General Principles and Standard of Review

{14}     The Sixth Amendment to the United States Constitution guarantees an individual accused of a crime the fundamental right to a speedy trial. State v. Garza, 2009-NMSC-038, ¶ 10, 146 N.M. 499, 212 P.3d 387. The New Mexico Constitution similarly protects a criminally accused’s right to a “speedy public trial.” N.M. Const. art. II, § 14.

{15}     New Mexico has adopted the balancing test from the United States Supreme Court’s decision in Barker v. Wingo, 407 U.S. 514, 530-33 (1972), for determining whether an accused’s right to a speedy trial was violated. State v. Smith, 2016-NMSC-007, ¶ 58, 367 P.3d 420. Pursuant to the Barker test, courts balance the conduct of the state and the defendant under four factors: “(1) the length of the delay; (2) the reasons for the delay; (3) the timeliness and manner in which the defendant asserted his speedy trial right; and (4) the particular prejudice that the defendant actually suffered.” Smith, 2016-NMSC-007, ¶ 58.

{16}     In reviewing a speedy trial dismissal, we defer to the district court’s factual findings, but review “the weighing and the balancing of the Barker factors de novo.” State v. Spearman, 2012-NMSC-023, ¶ 19, 283 P.3d 272 (alteration, internal quotation marks, and citation omitted).

Length of Delay

{17}     The first Barker factor, length of delay, serves a dual purpose in the speedy trial analysis: it is “both the threshold question . . . and a factor to be weighed with the other three Barker factors.” State v. Ochoa, 2017-NMSC-031, ¶ 12, 406 P.3d 505. In order for a court to proceed under the Barker test, it must first consider whether the length of delay was presumptively prejudicial so as to trigger the speedy trial analysis. Garza, 2009-NMSC-038, ¶ 21. The relevant guideline for presumptively prejudicial length of delay depends on the complexity of the case: twelve months for simple cases, fifteen months for intermediate cases, and eighteen months for complex cases. Ochoa, 2017-NMSC-031, ¶ 12.

{18}     The district court found that this case was complex and, therefore, the triggering length of delay was eighteen months. The district court’s finding of complexity, to which we defer, is not challenged by the State and is supported by the number and nature of the charges. See id. ¶ 15 (noting that the appellate courts defer to the district court’s findings of complexity when the finding is supported in the record). Because the length of delay in this case surpassed the presumptively prejudicial length of delay of eighteen months, inquiry into the four Barker factors is required.

{19}     The district court found that the delay in Defendant’s case, which was nearly four years and five months, “exceeds the eighteen-month threshold . . . by almost an additional thirty-four months” when considering the time between the August 19, 2009 indictment and the court’s January 17, 2014 dismissal order, and weighed the length of delay heavily against the State.
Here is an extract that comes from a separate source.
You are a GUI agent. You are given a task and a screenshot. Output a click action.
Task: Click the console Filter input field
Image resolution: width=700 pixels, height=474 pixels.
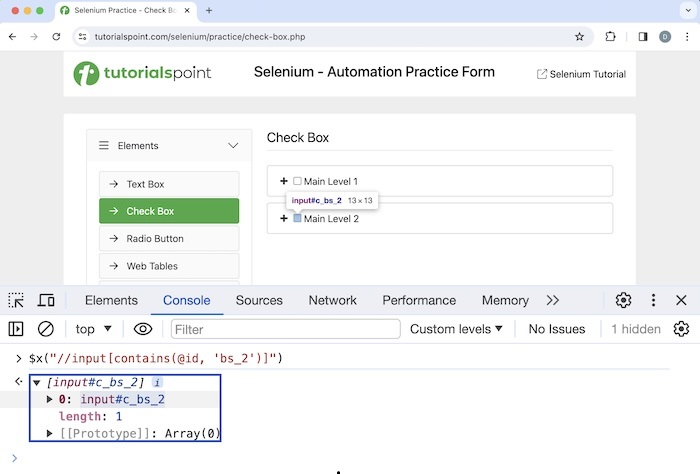pos(285,329)
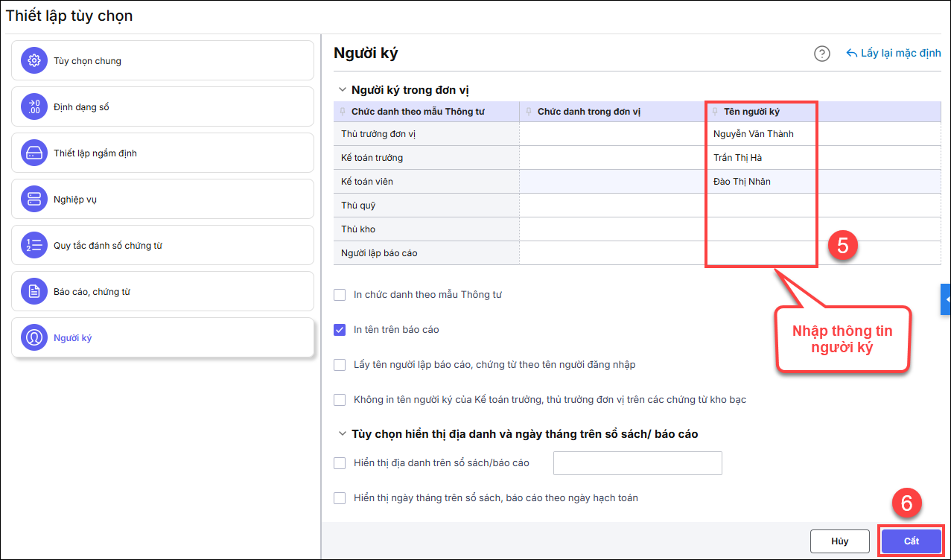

See Garza, 2009-NMSC-038, ¶ 24 (“[T]he greater the delay the more heavily it will potentially weigh against the [s]tate.”). Because the State does not challenge the district court’s findings, they are conclusive. See Rule 12-318(A)(4) NMRA (stating that the district court findings are conclusive on appeal unless the appellant specifically attacks them).

Reasons for Delay

{20}     The second Barker factor requires evaluating the reasons for the delay. Ochoa, 2017-NMSC-031, ¶ 18. “The reasons for a period of the delay may either heighten or temper the prejudice to the defendant caused by the length of the delay.” State v. Serros, 2016-NMSC-008, ¶ 29, 366 P.3d 1121 (internal quotation marks and citation omitted). There are three types of delay: (1) deliberate delay by the government, which is weighed heavily against the state; (2) negligent or administrative delay, which is weighed against the state, but less heavily than deliberate delay; and (3) delay caused by a valid reason, which is weighed neutrally and against neither party. Ochoa, 2017-NMSC-031, ¶ 18.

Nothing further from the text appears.